━━ Text ━━

Dry cleaning and doing laundry can be a tedious task. Not only can the costs really add up, but the tension of trying to remove a stain from your favourite satin blouse or woollen jersey can be frustrating too. There are so many tips and tricks that could help you avoid going to dry cleaners, some work and others can be a big fail.
Through trial and error, our fashion editor has gotten super close to various washing powders; liquids; would-be-hacks and dry cleaners alike. Here are her top tips to make your laundry day a little less painful.
Do the hacks really work?
You have probably come across an internet dry cleaning hack or two, and raised an eyebrow at the absurdity of it all. Should really spritz your clothes with hairspray to get rid of pesky stains, or use lemon juice on armpit stains? Probably not. There are definitely some home recipes that actually do work, but we suggest that you first do your homework before trying a particular tip. You should also keep in mind that different fabrics react differently to various hacks; for example, what works on cotton won’t necessarily work on wool. When trying internet dry cleaning hacks, our fashion editor has learnt to err on the side of caution.

━━━

*Questions:*
a – List everything the laundry text says the fashion editor has gotten super close to through trial and error.
b – According to the laundry text, what has the fashion editor learnt to do when trying internet dry cleaning hacks?
c – Decide whether each statement agrees with the laundry text, and quote the words that settle it: (i) The text endorses spritzing clothes with hairspray to get rid of stains. (ii) The text advises researching a tip before trying it. (iii) The text holds that no home recipes work.

━━ Entries supplied ━━

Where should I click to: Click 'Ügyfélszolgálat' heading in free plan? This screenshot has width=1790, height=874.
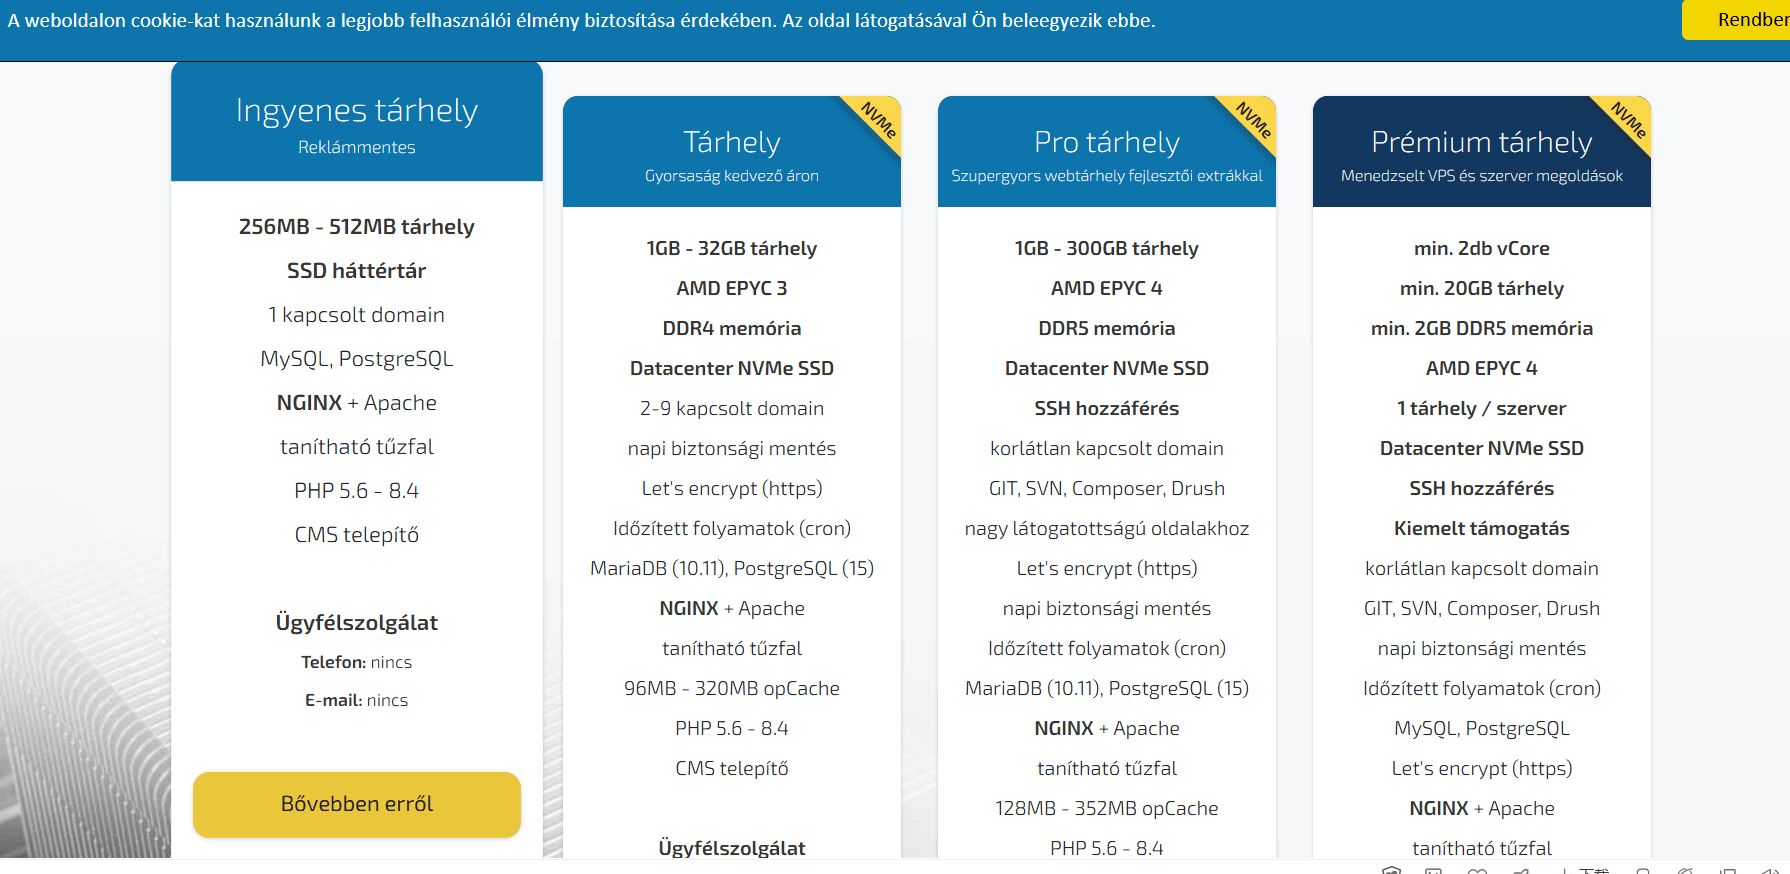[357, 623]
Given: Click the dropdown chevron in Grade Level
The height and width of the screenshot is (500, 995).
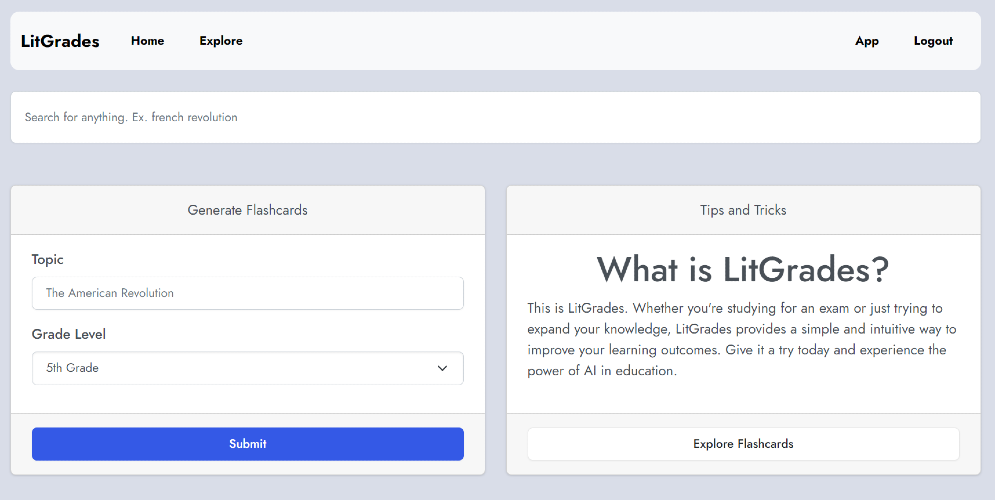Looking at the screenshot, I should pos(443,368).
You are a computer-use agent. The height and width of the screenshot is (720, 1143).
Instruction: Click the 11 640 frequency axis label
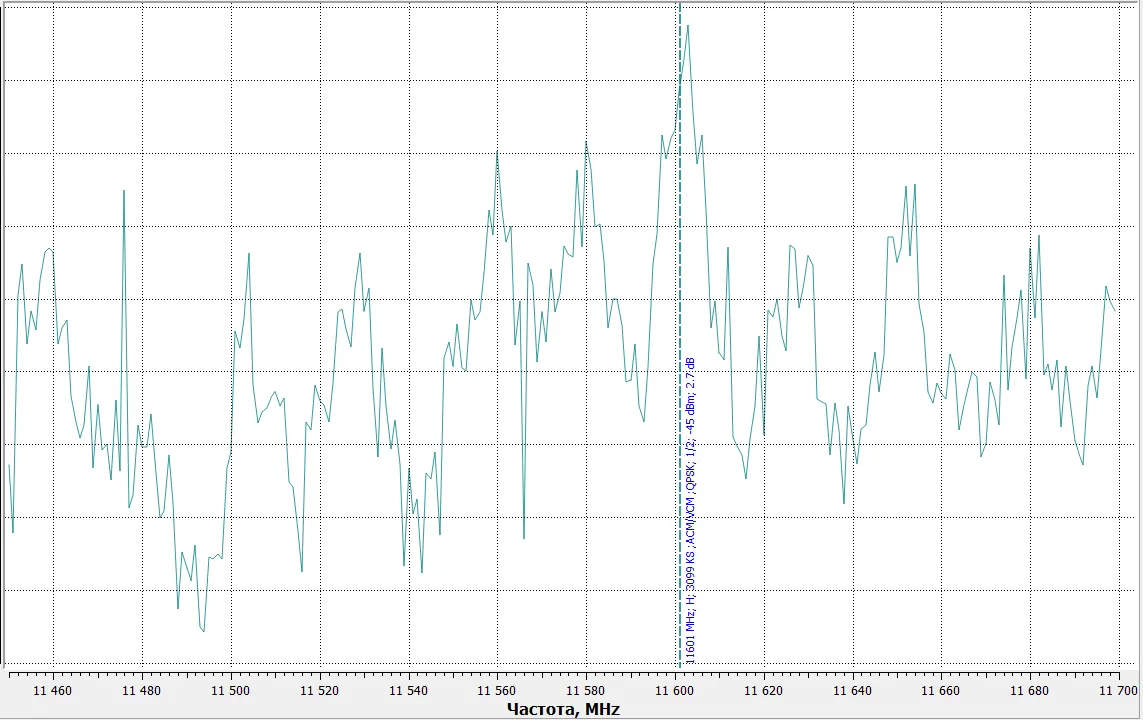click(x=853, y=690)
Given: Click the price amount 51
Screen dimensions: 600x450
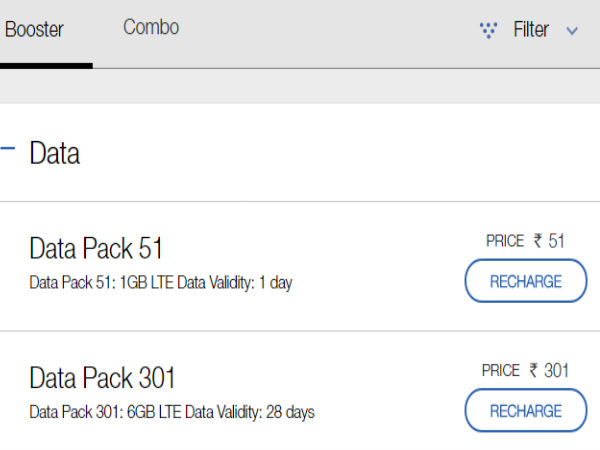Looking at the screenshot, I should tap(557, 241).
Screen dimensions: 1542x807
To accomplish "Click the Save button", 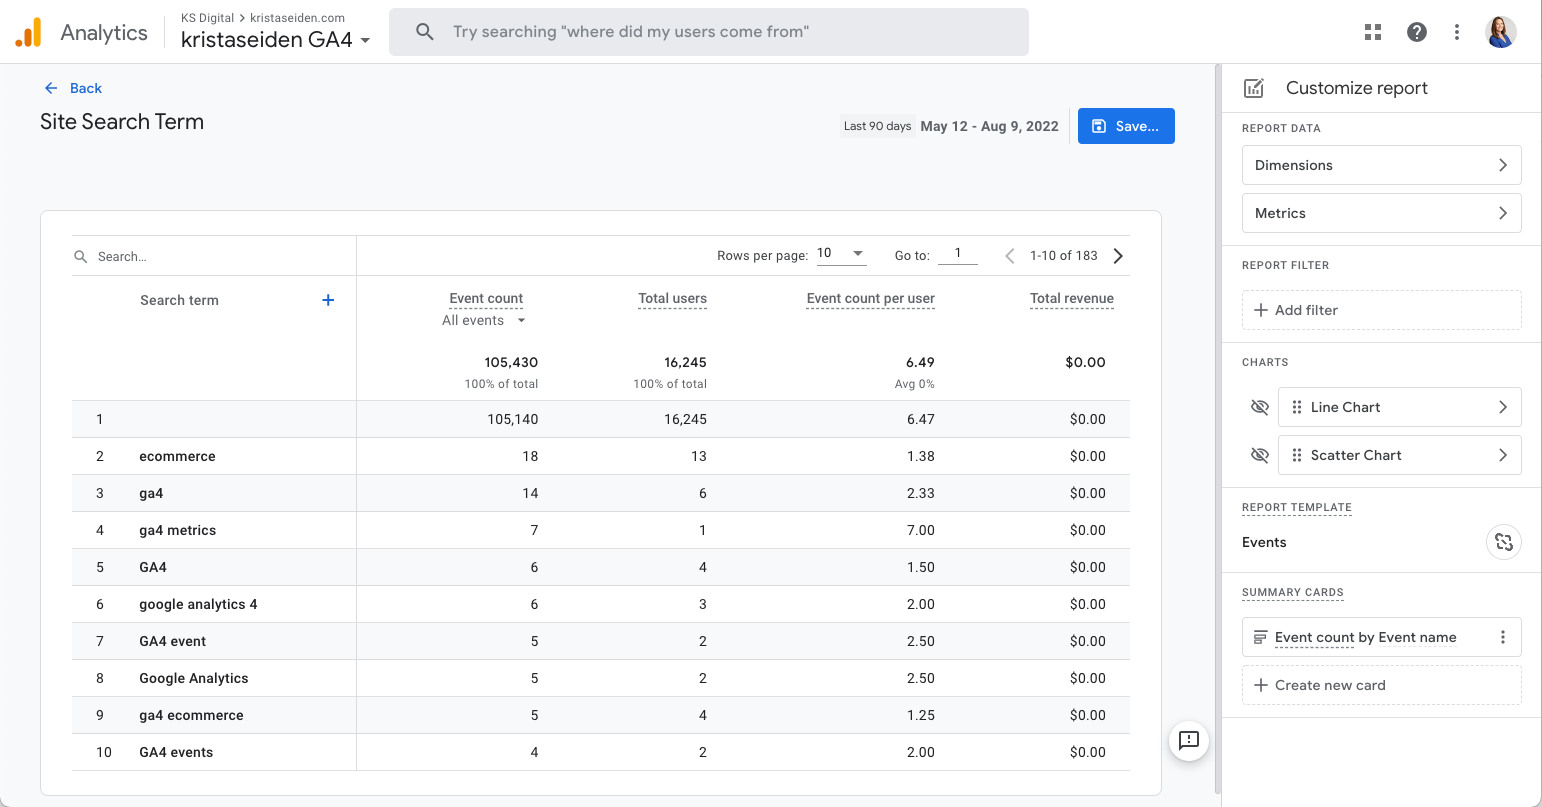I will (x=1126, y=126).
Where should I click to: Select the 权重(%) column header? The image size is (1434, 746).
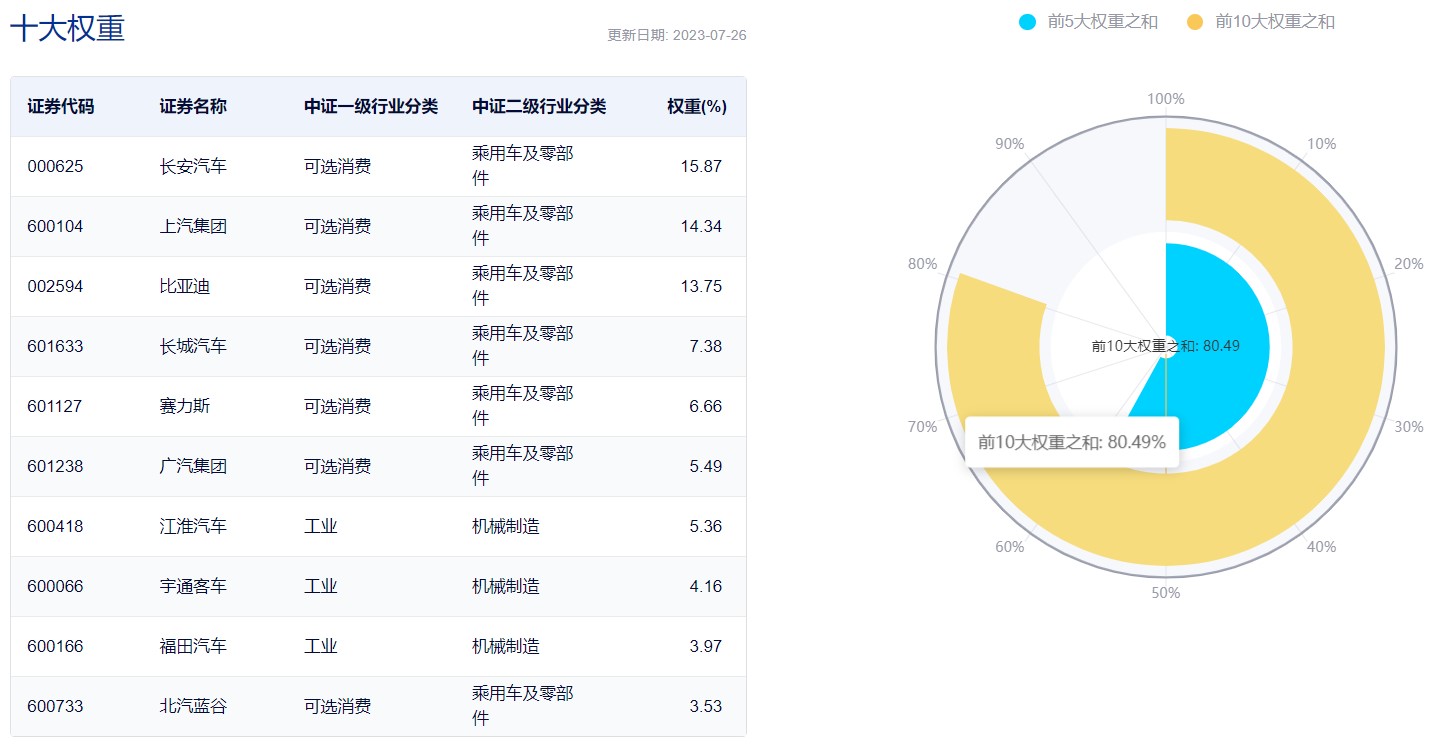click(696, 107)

━━━

*Results in order:*
a – Washing powders, liquids, would-be-hacks and dry cleaners.

b – She has learnt to err on the side of caution.

c –
(i) No: "Probably not."
(ii) Yes: "we suggest that you first do your homework before trying a particular tip."
(iii) No: "There are definitely some home recipes that actually do work"